[Pixel coordinate grounding data]
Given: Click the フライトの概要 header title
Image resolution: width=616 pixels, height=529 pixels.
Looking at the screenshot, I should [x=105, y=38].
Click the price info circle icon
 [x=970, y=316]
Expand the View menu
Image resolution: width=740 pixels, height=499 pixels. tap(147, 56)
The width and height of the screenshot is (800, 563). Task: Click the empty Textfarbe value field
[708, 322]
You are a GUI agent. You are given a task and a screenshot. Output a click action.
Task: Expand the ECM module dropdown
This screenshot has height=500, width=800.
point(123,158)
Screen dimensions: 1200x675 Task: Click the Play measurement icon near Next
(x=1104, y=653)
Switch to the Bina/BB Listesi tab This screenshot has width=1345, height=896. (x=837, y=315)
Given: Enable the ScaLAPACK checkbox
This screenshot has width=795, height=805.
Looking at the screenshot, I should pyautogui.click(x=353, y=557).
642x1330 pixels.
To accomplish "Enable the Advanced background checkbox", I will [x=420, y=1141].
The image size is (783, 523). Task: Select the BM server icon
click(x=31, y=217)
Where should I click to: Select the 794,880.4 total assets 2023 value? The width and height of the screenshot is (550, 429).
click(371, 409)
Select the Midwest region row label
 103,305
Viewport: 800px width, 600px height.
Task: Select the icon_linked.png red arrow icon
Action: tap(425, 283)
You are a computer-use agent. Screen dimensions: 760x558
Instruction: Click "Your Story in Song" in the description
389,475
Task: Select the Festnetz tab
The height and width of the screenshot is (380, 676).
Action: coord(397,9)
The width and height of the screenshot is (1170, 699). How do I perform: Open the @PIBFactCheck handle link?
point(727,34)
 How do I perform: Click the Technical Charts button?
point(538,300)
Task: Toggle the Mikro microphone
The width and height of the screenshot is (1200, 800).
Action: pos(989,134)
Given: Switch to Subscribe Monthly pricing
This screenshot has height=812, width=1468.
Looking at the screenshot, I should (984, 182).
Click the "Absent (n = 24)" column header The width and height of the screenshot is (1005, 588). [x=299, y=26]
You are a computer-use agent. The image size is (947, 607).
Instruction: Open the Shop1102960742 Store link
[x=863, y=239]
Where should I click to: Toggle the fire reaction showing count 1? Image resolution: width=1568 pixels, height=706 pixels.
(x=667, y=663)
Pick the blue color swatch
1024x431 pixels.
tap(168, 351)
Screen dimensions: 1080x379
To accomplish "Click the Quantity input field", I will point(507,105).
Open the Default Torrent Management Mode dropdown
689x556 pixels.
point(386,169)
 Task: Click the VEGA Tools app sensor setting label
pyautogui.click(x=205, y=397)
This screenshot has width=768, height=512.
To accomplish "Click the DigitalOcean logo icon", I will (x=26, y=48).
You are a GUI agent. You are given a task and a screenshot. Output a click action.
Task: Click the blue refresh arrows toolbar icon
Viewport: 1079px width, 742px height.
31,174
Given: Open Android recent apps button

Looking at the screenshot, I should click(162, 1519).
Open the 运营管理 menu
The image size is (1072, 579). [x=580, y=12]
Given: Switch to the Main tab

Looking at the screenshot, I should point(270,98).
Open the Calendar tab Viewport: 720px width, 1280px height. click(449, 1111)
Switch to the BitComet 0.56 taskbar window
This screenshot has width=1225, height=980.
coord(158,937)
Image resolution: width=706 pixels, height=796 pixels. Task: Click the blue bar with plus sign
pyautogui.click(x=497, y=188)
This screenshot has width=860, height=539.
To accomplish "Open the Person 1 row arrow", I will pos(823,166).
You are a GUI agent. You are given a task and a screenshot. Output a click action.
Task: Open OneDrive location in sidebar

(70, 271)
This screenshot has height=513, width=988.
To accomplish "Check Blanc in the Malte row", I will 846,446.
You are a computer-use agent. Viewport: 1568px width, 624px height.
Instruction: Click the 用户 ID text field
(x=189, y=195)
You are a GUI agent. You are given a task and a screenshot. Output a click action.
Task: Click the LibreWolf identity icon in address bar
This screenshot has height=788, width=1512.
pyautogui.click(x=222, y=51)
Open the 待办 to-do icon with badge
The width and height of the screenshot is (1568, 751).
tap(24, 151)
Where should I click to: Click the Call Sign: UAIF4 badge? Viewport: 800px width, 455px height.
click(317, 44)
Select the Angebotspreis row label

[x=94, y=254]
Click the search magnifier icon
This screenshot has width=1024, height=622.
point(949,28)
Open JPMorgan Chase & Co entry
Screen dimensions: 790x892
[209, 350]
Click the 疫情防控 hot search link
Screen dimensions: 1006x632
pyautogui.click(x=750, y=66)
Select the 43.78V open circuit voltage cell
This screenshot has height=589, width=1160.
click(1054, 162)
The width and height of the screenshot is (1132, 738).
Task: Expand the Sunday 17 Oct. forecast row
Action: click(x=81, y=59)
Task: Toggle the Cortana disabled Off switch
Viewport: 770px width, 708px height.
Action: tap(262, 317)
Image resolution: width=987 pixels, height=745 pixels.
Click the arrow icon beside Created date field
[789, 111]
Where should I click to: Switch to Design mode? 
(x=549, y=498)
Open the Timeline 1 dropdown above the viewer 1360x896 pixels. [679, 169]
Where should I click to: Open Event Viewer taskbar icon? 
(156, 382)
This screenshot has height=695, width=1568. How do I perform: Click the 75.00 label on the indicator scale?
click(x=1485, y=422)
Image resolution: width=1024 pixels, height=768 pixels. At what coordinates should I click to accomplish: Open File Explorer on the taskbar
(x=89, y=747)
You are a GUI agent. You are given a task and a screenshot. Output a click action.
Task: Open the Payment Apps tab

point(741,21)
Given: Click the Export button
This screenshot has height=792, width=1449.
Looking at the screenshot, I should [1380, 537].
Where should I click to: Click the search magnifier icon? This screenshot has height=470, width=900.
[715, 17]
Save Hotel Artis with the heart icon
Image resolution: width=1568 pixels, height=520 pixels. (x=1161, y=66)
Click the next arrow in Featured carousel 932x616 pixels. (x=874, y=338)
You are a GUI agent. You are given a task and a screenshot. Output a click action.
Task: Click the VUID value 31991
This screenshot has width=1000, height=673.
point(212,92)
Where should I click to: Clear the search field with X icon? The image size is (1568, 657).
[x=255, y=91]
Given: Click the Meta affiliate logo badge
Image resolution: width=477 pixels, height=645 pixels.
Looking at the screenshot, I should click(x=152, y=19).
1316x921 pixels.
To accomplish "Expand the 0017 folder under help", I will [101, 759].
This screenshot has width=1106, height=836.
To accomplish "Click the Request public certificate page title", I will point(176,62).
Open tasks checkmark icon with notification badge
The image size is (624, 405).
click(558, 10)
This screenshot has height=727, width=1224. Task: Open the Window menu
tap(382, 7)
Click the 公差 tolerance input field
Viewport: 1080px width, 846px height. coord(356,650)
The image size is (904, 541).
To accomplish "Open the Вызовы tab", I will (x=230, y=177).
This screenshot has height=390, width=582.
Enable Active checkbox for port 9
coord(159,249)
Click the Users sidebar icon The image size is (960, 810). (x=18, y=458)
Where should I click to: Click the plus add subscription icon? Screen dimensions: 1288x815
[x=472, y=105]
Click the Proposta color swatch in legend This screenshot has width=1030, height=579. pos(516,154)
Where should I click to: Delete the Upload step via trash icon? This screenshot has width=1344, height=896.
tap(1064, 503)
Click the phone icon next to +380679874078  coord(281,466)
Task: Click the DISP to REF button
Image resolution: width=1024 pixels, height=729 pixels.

== Problem statement ==
The required output is the line holding "This screenshot has height=792, width=1449." plus every line after it in the data, reproduced exactly.

== Written answer ==
This screenshot has height=792, width=1449.
Looking at the screenshot, I should [1380, 537].
Where should I click to: Click the search magnifier icon? This screenshot has height=470, width=900.
[715, 17]
Save Hotel Artis with the heart icon
Image resolution: width=1568 pixels, height=520 pixels. (x=1161, y=66)
Click the next arrow in Featured carousel 932x616 pixels. (x=874, y=338)
You are a GUI agent. You are given a task and a screenshot. Output a click action.
Task: Click the VUID value 31991
This screenshot has width=1000, height=673.
point(212,92)
Where should I click to: Clear the search field with X icon? The image size is (1568, 657).
[x=255, y=91]
Given: Click the Meta affiliate logo badge
Image resolution: width=477 pixels, height=645 pixels.
Looking at the screenshot, I should click(x=152, y=19).
1316x921 pixels.
To accomplish "Expand the 0017 folder under help", I will [101, 759].
This screenshot has width=1106, height=836.
To accomplish "Click the Request public certificate page title", I will point(176,62).
Open tasks checkmark icon with notification badge
The image size is (624, 405).
click(558, 10)
This screenshot has height=727, width=1224. Task: Open the Window menu
tap(382, 7)
Click the 公差 tolerance input field
Viewport: 1080px width, 846px height. coord(356,650)
The image size is (904, 541).
To accomplish "Open the Вызовы tab", I will (x=230, y=177).
This screenshot has height=390, width=582.
Enable Active checkbox for port 9
coord(159,249)
Click the Users sidebar icon The image size is (960, 810). (x=18, y=458)
Where should I click to: Click the plus add subscription icon? Screen dimensions: 1288x815
[x=472, y=105]
Click the Proposta color swatch in legend This screenshot has width=1030, height=579. pos(516,154)
Where should I click to: Delete the Upload step via trash icon? This screenshot has width=1344, height=896.
tap(1064, 503)
Click the phone icon next to +380679874078  coord(281,466)
Task: Click the DISP to REF button
Image resolution: width=1024 pixels, height=729 pixels.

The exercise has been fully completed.